*Excerpt to read*
----------
Instructor: | Prof. Milo Martin |
---|---|
Design Document Due: | |
Wednesday, April 13th (turn in PDF via Blackboard by 7pm) | |
Preliminary Demo Due: | |
Thursday, April 21st (you must demo it in the KLab by 7pm) | |
Final Demo Due: | Wednesday, April 27th (you must demo it in the KLab by 7pm) |
Writeup Due: | Thursday, April 28th (turn in PDF via Blackboard by 7pm) |
Instructions: | This lab should be done in groups of two or three. |
This lab is worth 12% of your final grade.
In this lab, you will design and build a scalar five-stage pipelined processor for the LC4 ISA. As described below, the pipeline is fully bypassed, includes a simple branch predictor, and implements MOD and DIV.
----------
*Data excerpt*
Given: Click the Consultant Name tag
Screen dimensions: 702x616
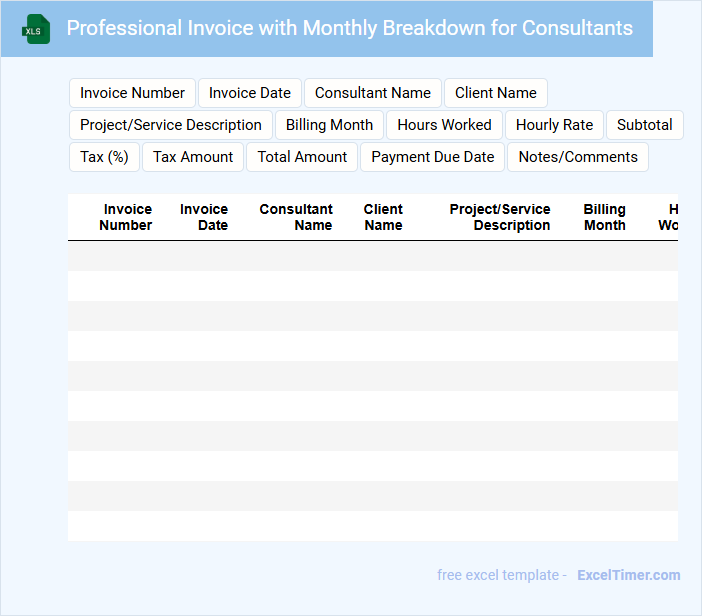Looking at the screenshot, I should (373, 93).

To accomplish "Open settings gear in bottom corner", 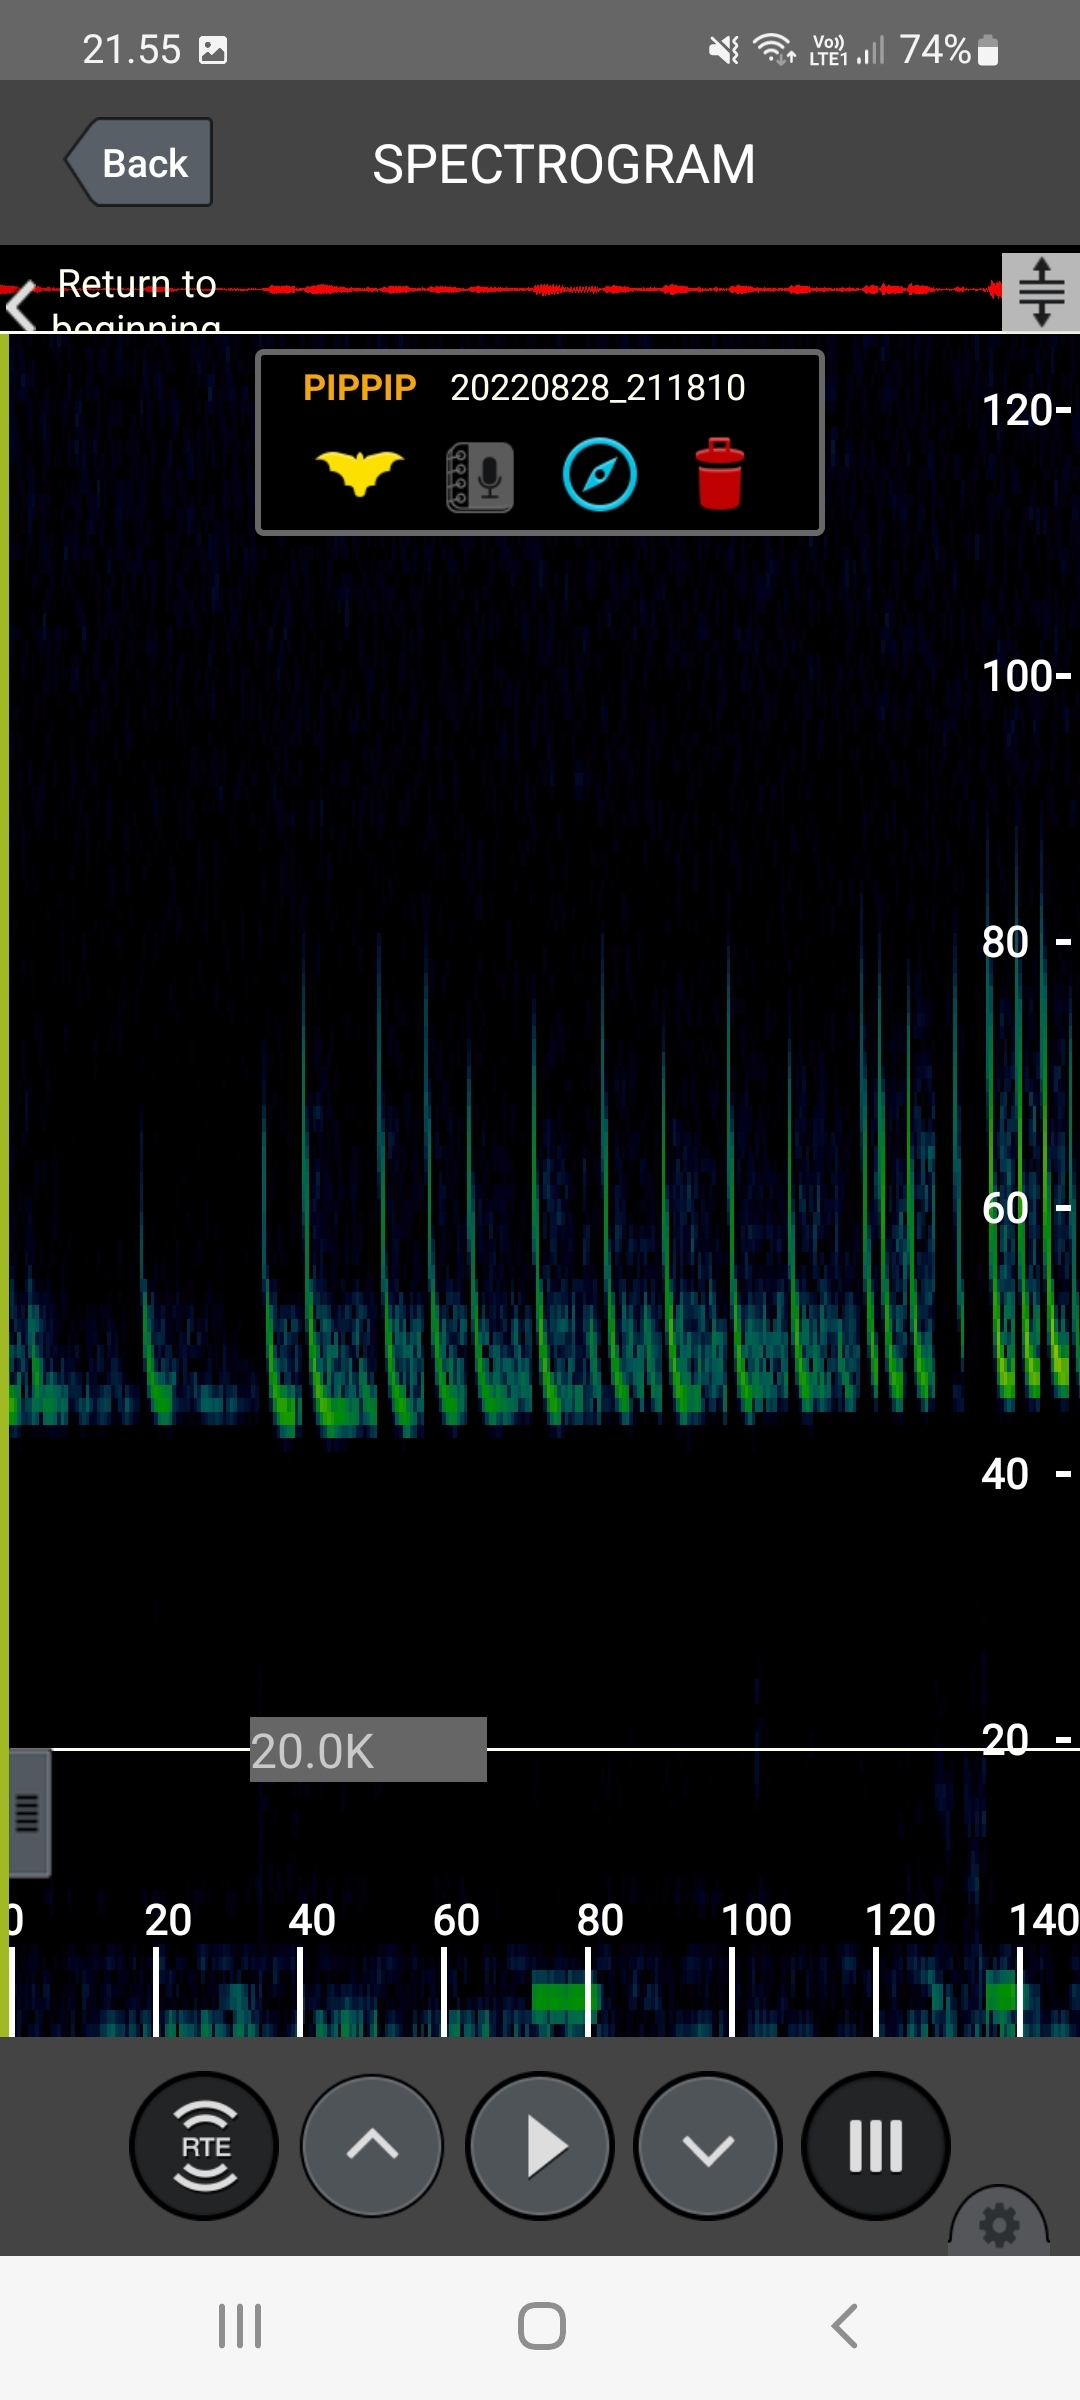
----------
*Tasks to carry out*
**a.** In the processor lab description above, rewrite the paragraph beginning "In this lab, you will design" as a brief list that keeps its main facts.
**b.** Carry on with the processor lab description above, starting right after its final sentence.

*Expected answers*
**a.**
- Design and build a scalar five-stage pipelined processor for the LC4 ISA.
- The pipeline is fully bypassed.
- It includes a simple branch predictor.
- It implements MOD and DIV.

**b.**
As described below (see "What to Turn In"), the first step is creating a design document. That is, before you begin writing the Verilog code, you're going to need to figure out the design of your new processor. This process should include considering all aspects of the design and testing of the processor. You'll want to consider how the datapath is broken into stages, identify which values are placed in pipeline latches, uncover any tricky bypassing cases, and decide upon a strategy for stalling the pipeline and recovering from branch mispredictions. You'll likely want to include a detailed pipeline diagram and list of what values are placed in pipeline latches between each stage.
Important
The entire goal of the design document is to help (force) you to really think through the design. The design document is not intended to be busy work; I'm requiring the document because I think it will save you time in the end. One corollary to this is that you shouldn't spend significant time polishing the document. However, you need to convince the grader that you've actually deeply considered all aspects of the design and that you're adequately prepared to begin the implementation.
The pipeline is a scalar five-stage pipelined processor. To improve the CPI, the pipeline is fully bypassed (including the NZP condition codes) and the design includes a simple branch predictor.
This processor will use the "standard" five-stage pipeline:
All instructions travel through all five stages.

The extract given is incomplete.